Now NHS bosses are handing out an £83,000 contract – to test the slipperiness of floors in hospitals and surgeries!
Now NHS bosses are handing out an £83,000 contract – to test the slipperiness of floors in hospitals and surgeries!
- NHS Lanarkshire wants to test floors in 60 properties using a ‘pendulum test’: a mechanical foot with a rubber sole
- The device measures ‘slip potential and fall risk on walking surfaces’ – and health bosses say the test is ‘essential’
HEALTH bosses are spending more than £83,000 to test how slippery their hospital floors are.
NHS Lanarkshire plans to award a 36-month contract to carry out the ‘essential’ work to an external company.
The testing will take place in the sixty hospitals and GP practices using the ‘pendulum test’: a swinging mechanical foot with a rubber sole that measures the ‘slip potential and risk of falls on walking surfaces’.
It comes just months after the board admitted that ‘relentless pressure, bed shortages and staff shortages’ are ‘putting those in need of critical care at serious risk’.
Yesterday was the opening day for companies looking to submit an interest – the same day the board published an alert on social media stating:
‘Our emergency department in Lanarkshire remains extremely busy with long waiting times.
Testing will take place in the 60 hospitals and GP practices using the ‘pendulum test’ to measure ‘slip potential and fall risk on walking surfaces’.
They remain open, but we urge anyone planning to do so to consider other alternatives unless their condition is life-threatening.”

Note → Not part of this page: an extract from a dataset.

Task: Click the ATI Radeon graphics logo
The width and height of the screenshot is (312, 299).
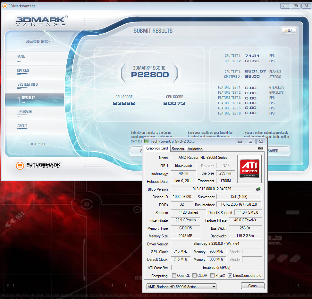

The board said it was a “recommendation” from health care technical leadership that “the slip resistance levels of floors be monitored.”
Colin Lauder, director of planning, property and performance at NHS Lanarkshire, said: ‘Floors should be tested in higher risk areas such as wet areas, theatres, hospital entrances and any other area where it is recognized that there is a potential risk. danger to staff, visitors or patients and especially to our elderly population.’
He stressed that NHS Lanarkshire continues to ‘balance the demands of maintaining an aging estate against budgetary constraints’. But he added: ‘These are essential tests that we need to carry out and will be paid for from our existing budget.’
Last year, Judith Park, the board’s director of acute services, told how the three acute hospitals had been operating ‘beyond full capacity’ while facing ‘relentless pressure, bed shortages and staff shortages’.
She stressed at the time that “the wait is seriously endangering those in need of critical care.”